I’m writing a simple binary tree in Rust as part of my current endeavor to learn this language.

I might eventually extend this into a rewrite of some parts of my Orderbook series, but who knows. The day is young.

Starting off

Make a new cargo package and name it something dumb.

$> cargo new beetree

Navigate into the sweet new repo that cargo setup for you and get into the main.rs file. That’s where all the action is.

Then we’re going to setup some basic types to work with. We want our b-tree to be a set of nodes that can have a left or right node, but must themselves have a value for using during lookups. Traversing our binary tree should reference that value and act accordingly.

So we declare our Node<T> type with a generic. This will let our tree be much more extensible. val will be straightforward and is just going to be of the generic type T. A Node will have a value, a left, and a right field.

Let’s define what left and right are. To be clear about intended use, let’s make this a new type and call it ChildNode<T> and it will also extend our generic use.

// A basic layout of the types as I start that compiles without erros (except dead code linter error)
// 
// Node holds a generic value and can have optional left or right children.
struct Node<T>{
    val: T, // what does &'a mean? It's called a "shared reference" and the 'a part means specifically "the lifetime of a"
    left: ChildNode<T>,
    right: ChildNode<T> 
}
// ChildNode makes it a little cleaner to deal with Node
type ChildNode<T> = Option<Box<Node<T>>>;

The gist behind our binary tree is that we’re going to write our node type to be generic, but we will first implement it for i32.This is mostly because I wanted a simple solution first, and it felt more straightforward to deal with an integer first.

// Node of i32 type for our first implementation.
impl<'a > Node<i32> {
    pub fn insert(&mut self, new_val: i32) {
        // don't duplicate values in tree
        if self.val == new_val {
            return
        }

        // detect if we have left or right children
        let target_node= if new_val < self.val {
            &mut self.left
        } else {
            &mut self.right
        };

Above is where we define our impl for the Node<i32> type. We will implement a generic here with Node<T> at a later time.

// match on the case of the target node and figure out if we're at a leaf node
match target_node {
    // if that node exists, recursively call insert on it
    // subnode needs to be ref mut because it's behind a pointer
    Some(ref mut subnode) => subnode.insert(new_val),
    // if it doesn't exist, then we assign it to what we expect it to be
    None => {
        let new_node = Node { val: new_val, left: None, right: None };
        let boxed_node = Some(Box::new(new_node));
        *target_node = boxed_node
    }
}

And here’s the pattern matching that I really like in Rust. This is one of Rust’s better points. I haven’t fully formed my thoughts about the borrow checker yet but the Option type and pattern matching it enables is really nice to work with and promotes, in my opinion, some really readable code.

Problems

As always, I’m going to pick apart my design because that’s how we improve.

First, this isn’t memory safe, as far as I can tell, because we are sharing references. This is fine for a bit but we will likely want to ensure memory safety so that we can scale up 10,000x performance on inserts to handle all the theoretical traffic my hot crypto startup could see.

Secondly, without a generic implementation this is mostly useless. Right now it’s only useful if you want specifically i32 type binary trees, which is definitely not going to raise a lot of hands in a room.

What is asked » Please transcribe the Rust binary tree write-up between "The gist behind" and "our first implementation.", inclusive. Work only from the Rust binary tree write-up.

Raw data »
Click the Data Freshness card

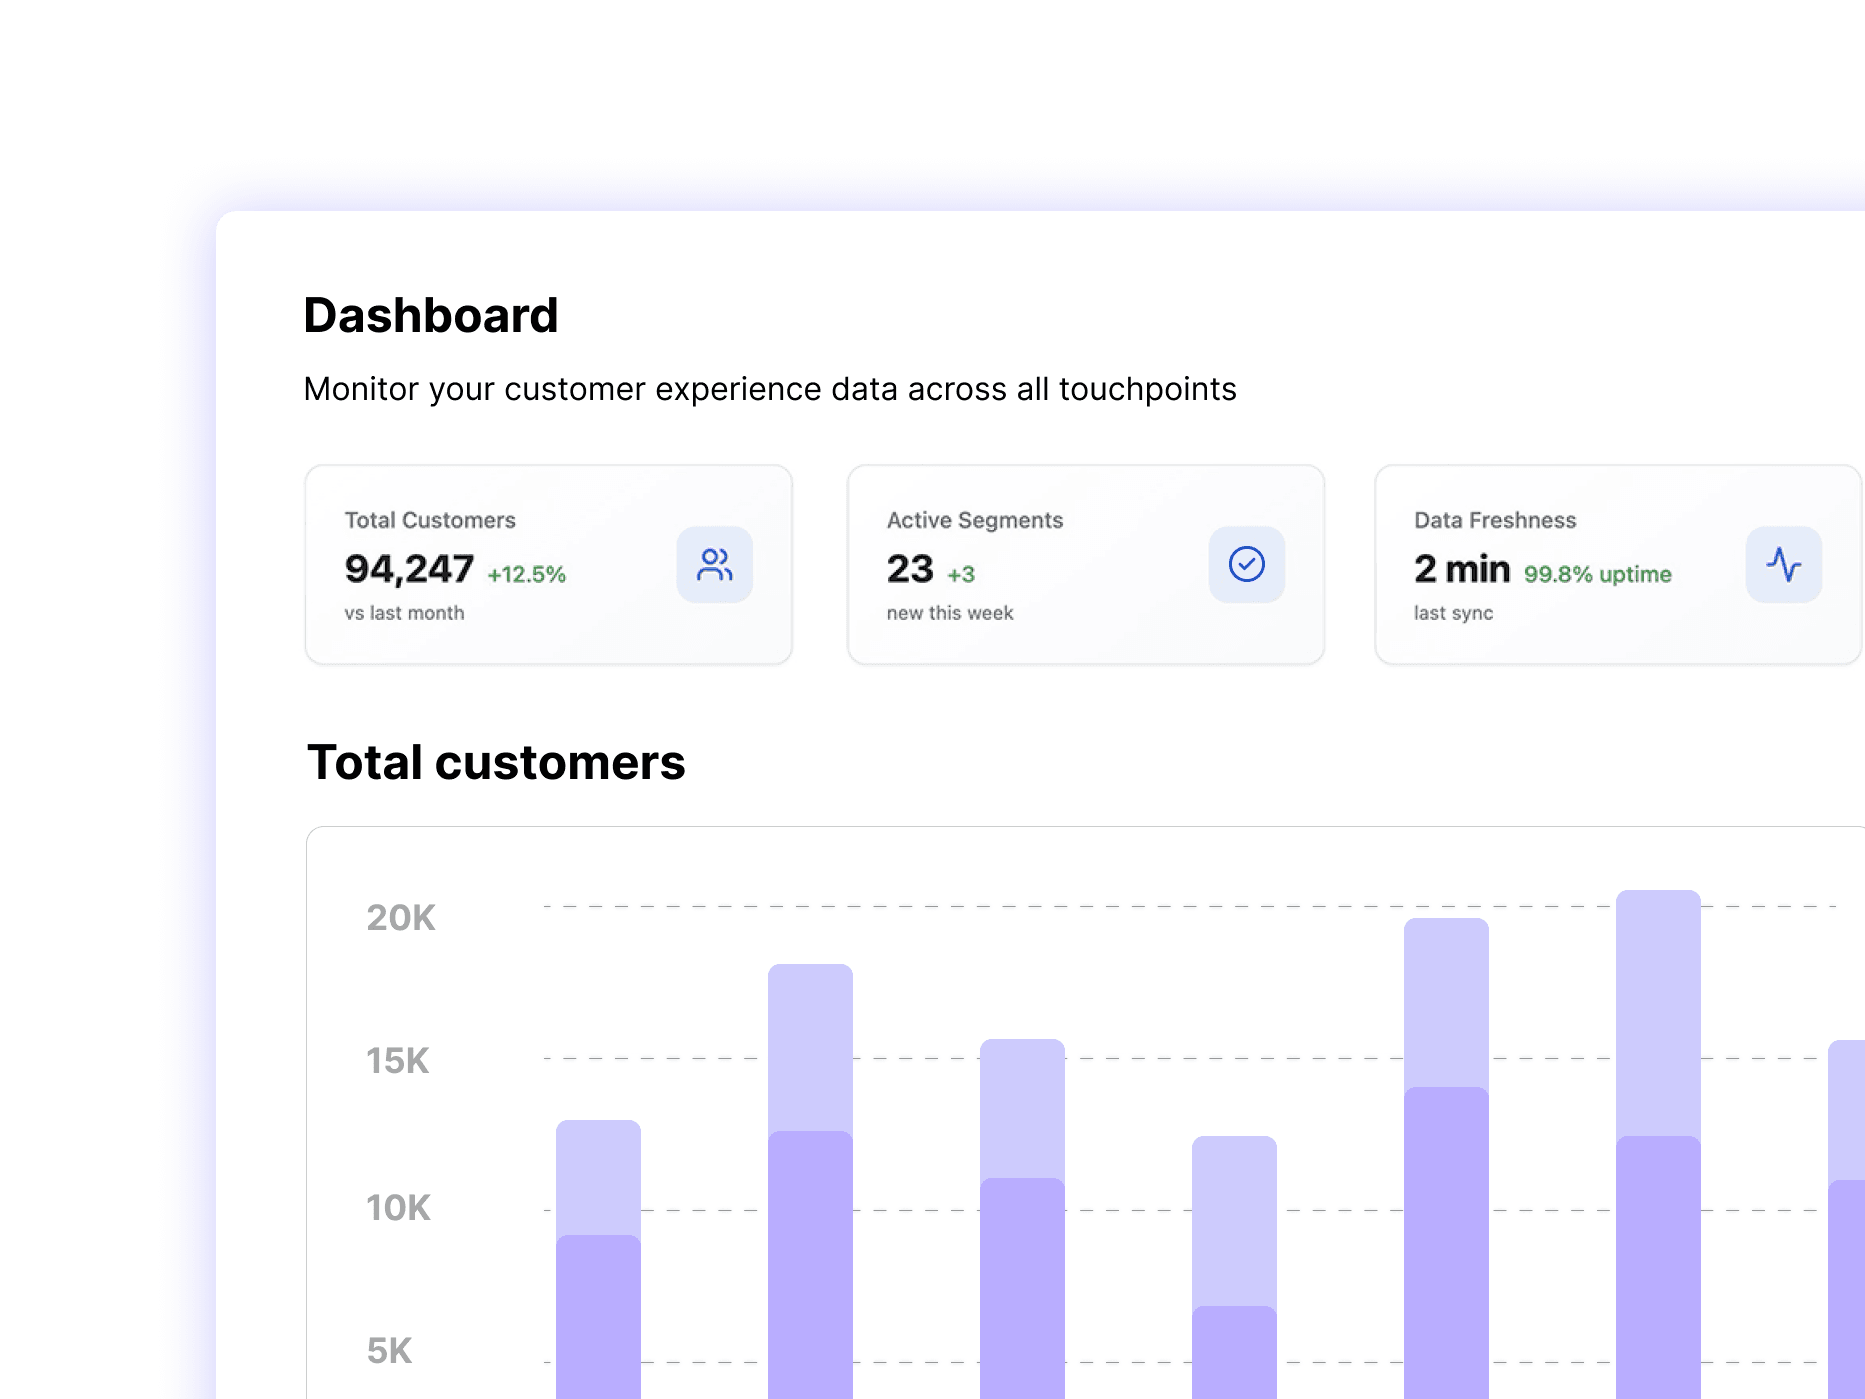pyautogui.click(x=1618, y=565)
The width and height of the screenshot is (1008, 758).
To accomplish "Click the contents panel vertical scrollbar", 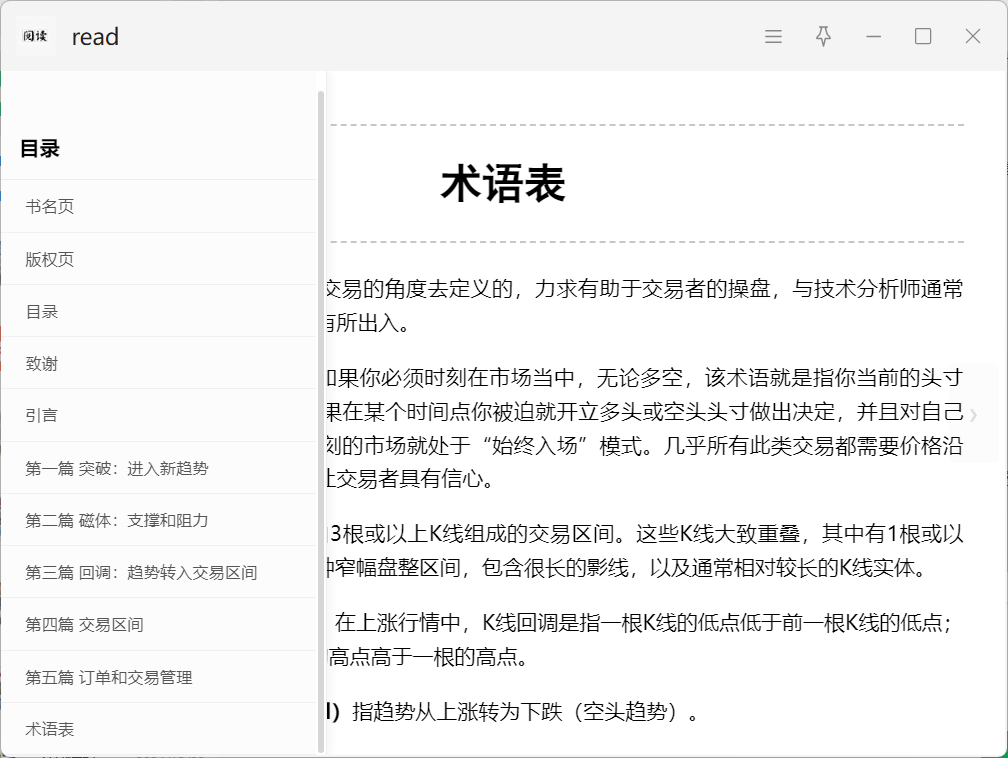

Expected answer »
The gist behind our binary tree is that we’re going to write our node type to be generic, but we will first implement it for i32.This is mostly because I wanted a simple solution first, and it felt more straightforward to deal with an integer first.

// Node of i32 type for our first implementation.